=== READING PASSAGE ===

I’m Sorry, Did My Play Interrupt Your News Feed?

I work in theatre.

An institution that dates back to the Greeks. Storytelling at its most basic form. Folks in a room who tell a story. Other folks in the room who are there to listen.

So I guess I get it if it feels a little dated.

We live in a culture now through which the entirety of human knowledge can be accessed on a superpowerful glowing orb approximately four inches long that lives in our pockets and handbags and is usually pretty resilient when dropped. That’s fucking incredible. It’s hard not to care about that.

I’ll confess to being ‘that guy’ with my phone more often than I’d like to admit. The lure of the buzz in my pocket during a coffee date with a friend. The stolen peek, just checking the time, when I know I should be paying attention in a meeting. The desire to click that hilarious link while walking down the street. I’ve had a smartphone for a little over six months now, and I totally, totally get it. The world is literally at my fingertips and that shit is addicting. So yeah. I get it.

That being said.

My friend Dan gives a really great curtain speech. Do you guys know what a curtain speech is? It’s the speech before a play begins. You know the one. Hey, folks, thank you so much for coming! We’d like to thank our opening night sponsors, the catering company and the local brewpub that donated the beer. Join us this Thursday for our special talkback event, and make sure to ‘like’ us on Facebook and follow us on Twitter. Now sit back and enjoy the show!

When Dan gets up there, he does all that stuff, but then he throws in his own bit, when he talks about cell phones. I’m paraphrasing, but it’s essentially:

“This is the part where we ask you to turn off your cell phones. If at all possible, not to set them to vibrate or to airplane mode. To actually turn them off.” He then looks at the audience, finds an audience member or two, makes eye contact. “You know, I’d like to thank you for being here. Really. Because you could be at home watching the game, or streaming Netflix, or at the movies. You could be any number of other places tonight, but you’ve chosen to be here. You are here, in this room, experiencing a story in real time with real people, rather than experiencing the world through a screen, and that feels meaningful. So thank you for being here with us tonight.”

=== RECORD EXCERPTS ===

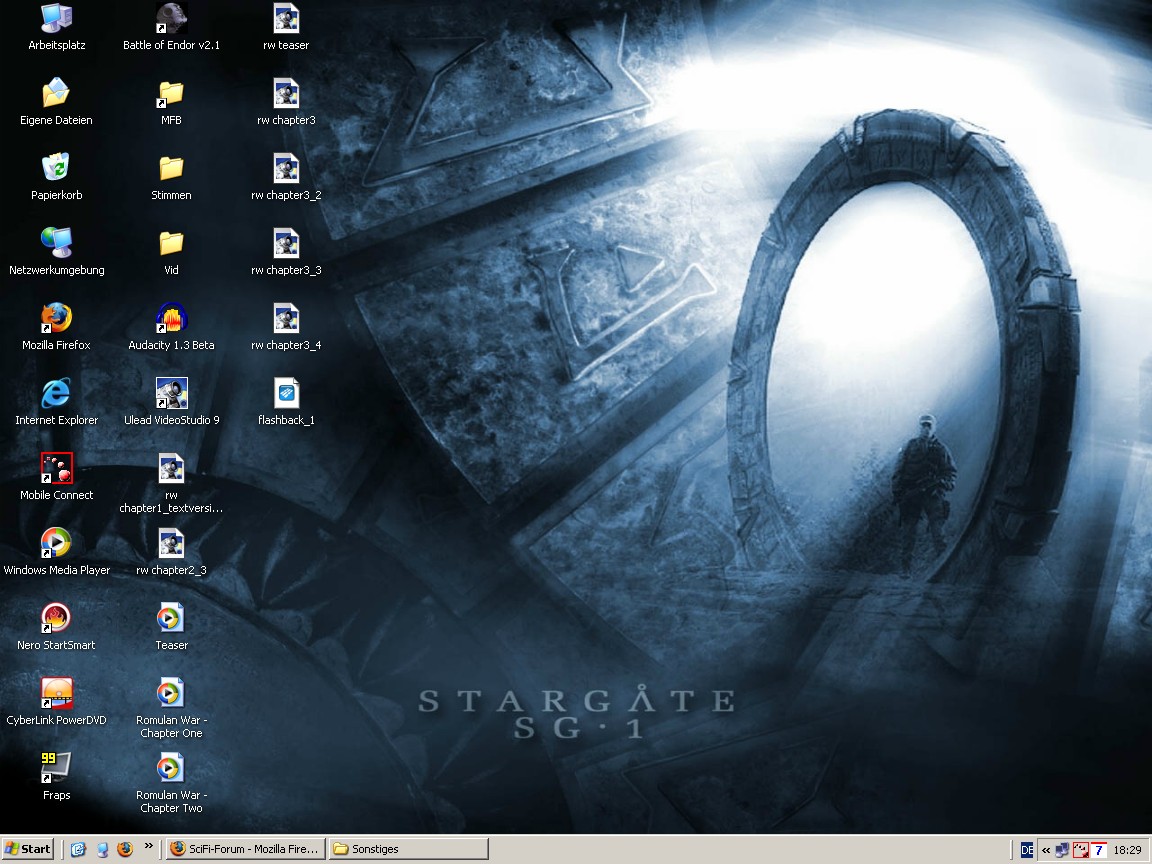The width and height of the screenshot is (1152, 864).
Task: Select the rw chapter3_4 project file
Action: tap(286, 319)
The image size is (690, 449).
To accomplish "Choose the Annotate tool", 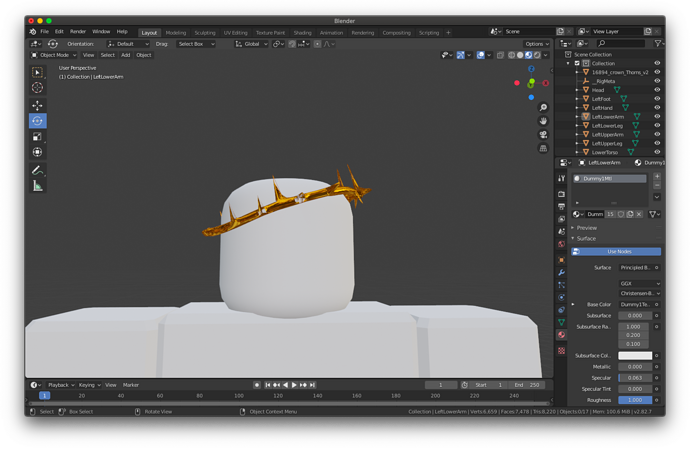I will 37,170.
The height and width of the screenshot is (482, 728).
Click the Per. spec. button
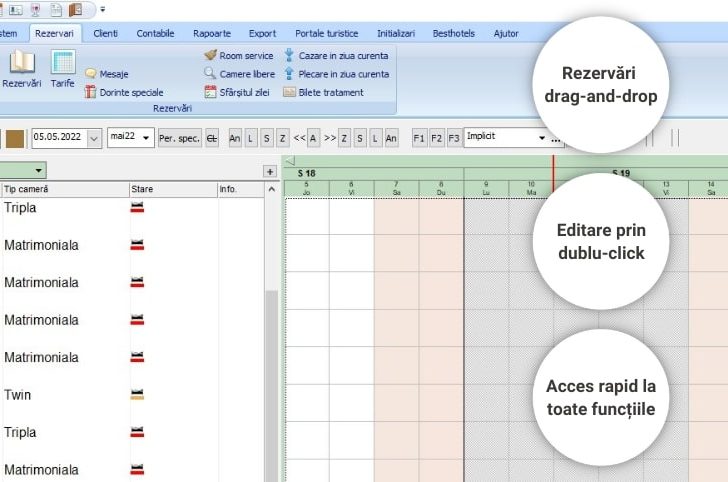[179, 138]
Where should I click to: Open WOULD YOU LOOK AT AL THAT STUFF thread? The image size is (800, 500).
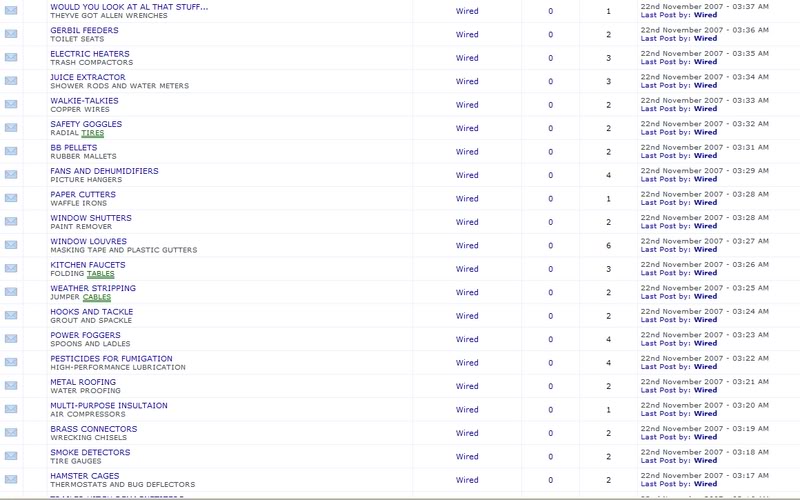(129, 7)
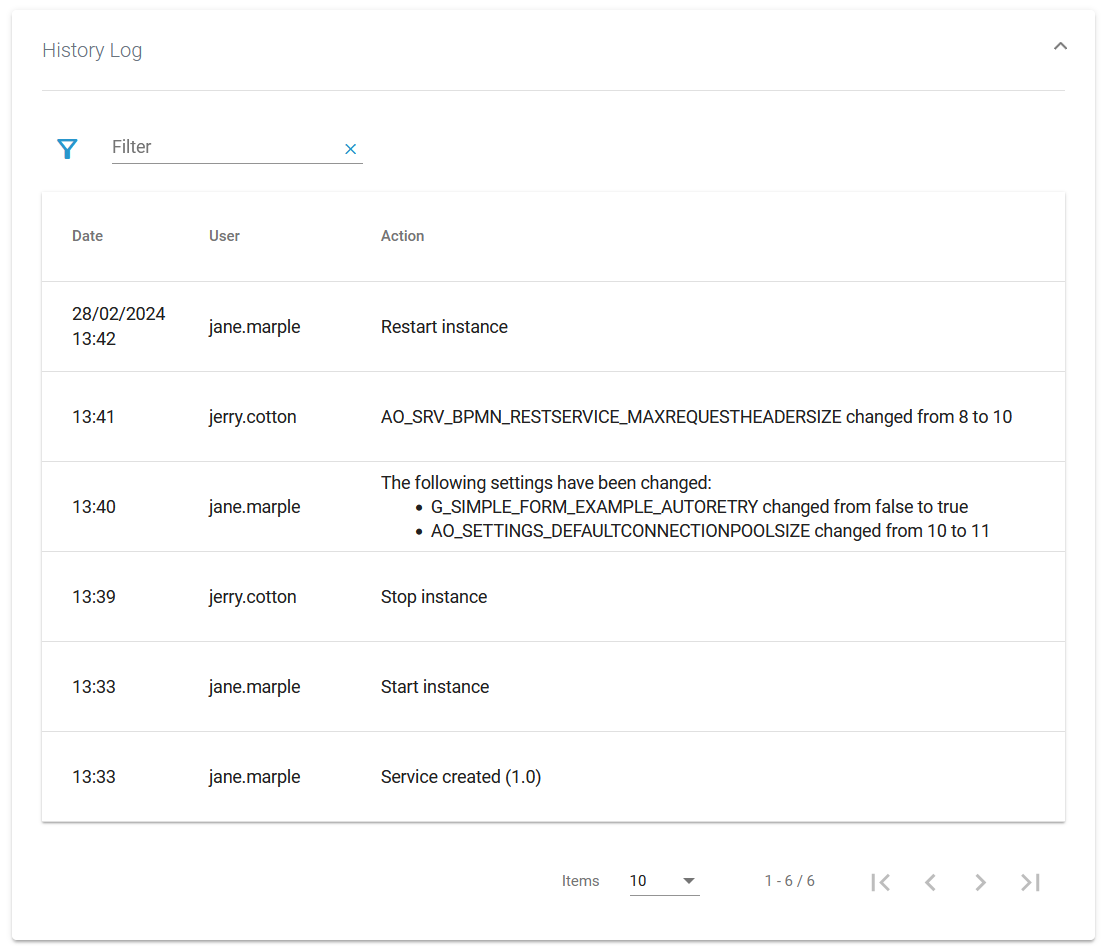Select the MAXREQUESTHEADERSIZE change entry
The image size is (1105, 949).
point(696,417)
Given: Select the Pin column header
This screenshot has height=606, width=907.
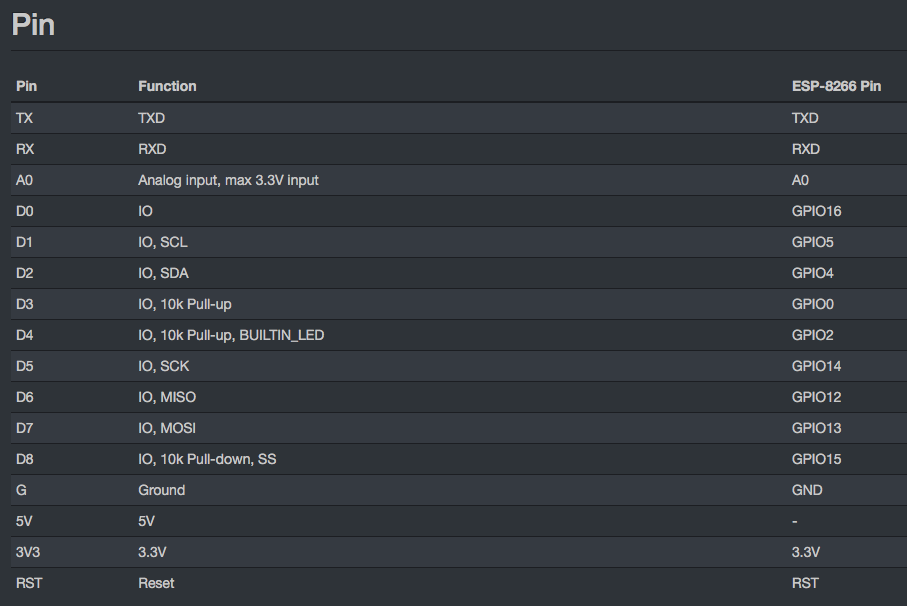Looking at the screenshot, I should click(x=27, y=86).
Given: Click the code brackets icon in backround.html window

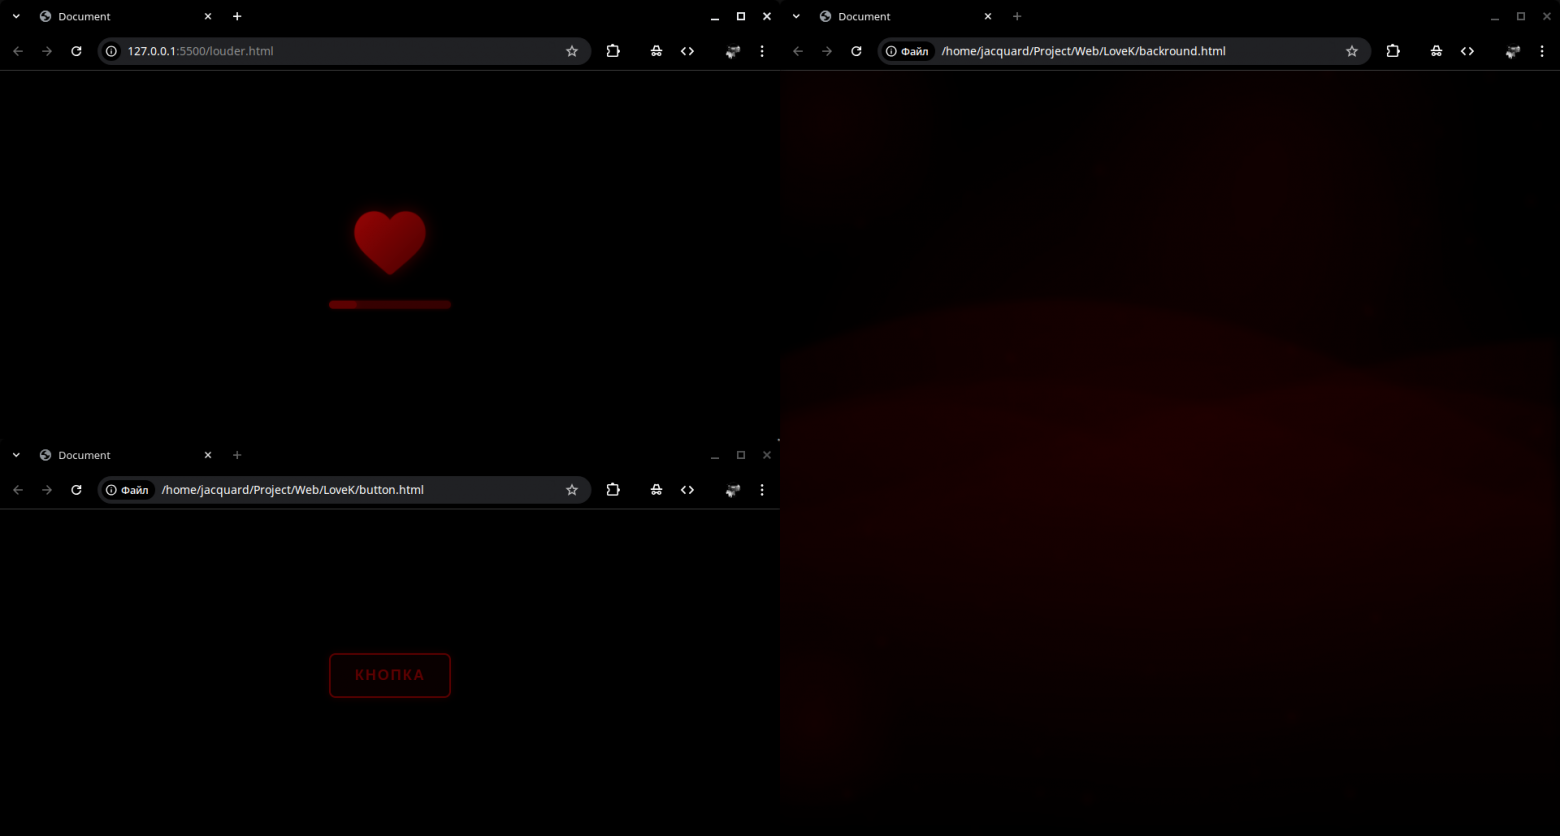Looking at the screenshot, I should tap(1467, 51).
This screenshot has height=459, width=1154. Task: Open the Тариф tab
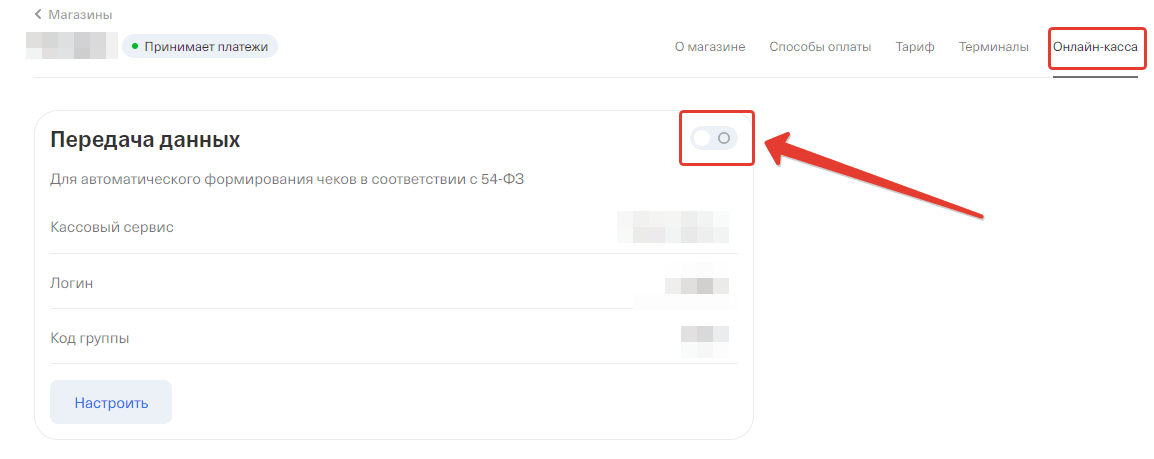point(915,47)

===

_REQUIRED ACTION 1_
Answer these questions from the essay about phones at plays, one line each.
(a) How long has the writer had a smartphone?
(b) What exactly does Dan ask the audience to do with their cell phones?
(c) Which opening night sponsors are thanked in the sample curtain speech?
_REQUIRED ACTION 2_
Write the next part of the essay about phones at plays, starting after Dan's curtain speech.

_ANSWER 1_
(a) A little over six months.
(b) Turn them off, and if at all possible not set them to vibrate or airplane mode.
(c) The catering company and the local brewpub that donated the beer.

_ANSWER 2_
I like this speech because it’s about more than just the fundamentals. Don’t get me wrong, the practical reasons abound: ringtones ruining important moments, buzzing and vibrating interfering with microphones, actors distracted when faces are illuminated by glowing screens in the dark. That’s all true, but it’s ultimately about more than that. It’s about connection.

In our world in which we simply cannot or do not focus in the same ways as we once did, it’s an incredibly simple form of respect. To shut the outside world away for a few hours and experience something real, in real time, with real people, in a real place.

Tonight I sat in the audience at a preview performance of a play here in Philadelphia. I’d like to say that I love all the plays I design equally, but that is simply not the case. I’ve worked on real pieces of crap before. This is not one of those plays. This one feels meaningful and powerful and engaging and important.

I wish I could say that I was as engrossed and engaged in the work as I was yesterday, or the day before. I wasn’t. I was watching the glowing screen of the iphone of the man seated in front of me.

Facebook. Google. Wikipedia.

On the stage, actors made the rest of the audience laugh, and later gasp, in surprising and unexpected ways. This play deals with race relations and with youthful hubris. It’s a beautiful work.  I recommend it highly.

I didn’t really catch a lot of it, though, because I was looking at how nice that instagrammed salmon dinner looked under the ‘Valencia’ filter.

I’m sure a lot of you are now picturing your quintessential millennial slacker, piercings and tattoos, probably snuck a PBR in under his coat. That would almost make sense to me. This dude was in his sixties or seventies. He was wearing a turtleneck. He looked like Wilford Brimley.  This is not a disease exclusively limited to my generation, friends.

Look, I get it. I do. It’s a hard itch not to scratch. I’m guilty of it too: in line at the checkout counter, or stuck in endless gridlock, or at a really boring event. I’m guilty of it. We all are.

But I’m not going to check my newsfeed during Christmas Day while my mom opens presents. When my friend is pouring out her heart to me over drinks, I don’t care if someone commented on my Facebook status. And I most definitely do not give a shit about my newest Twitter follower if my phone buzzes while I’m having sex.

There are some places that still require you to be in the room with real people, in real time, in a real place. The theatre, I think, is one of ‘em.

So for the love of everyone around you. Thank you so much for coming. Now please, turn off your fucking phone and enjoy the show.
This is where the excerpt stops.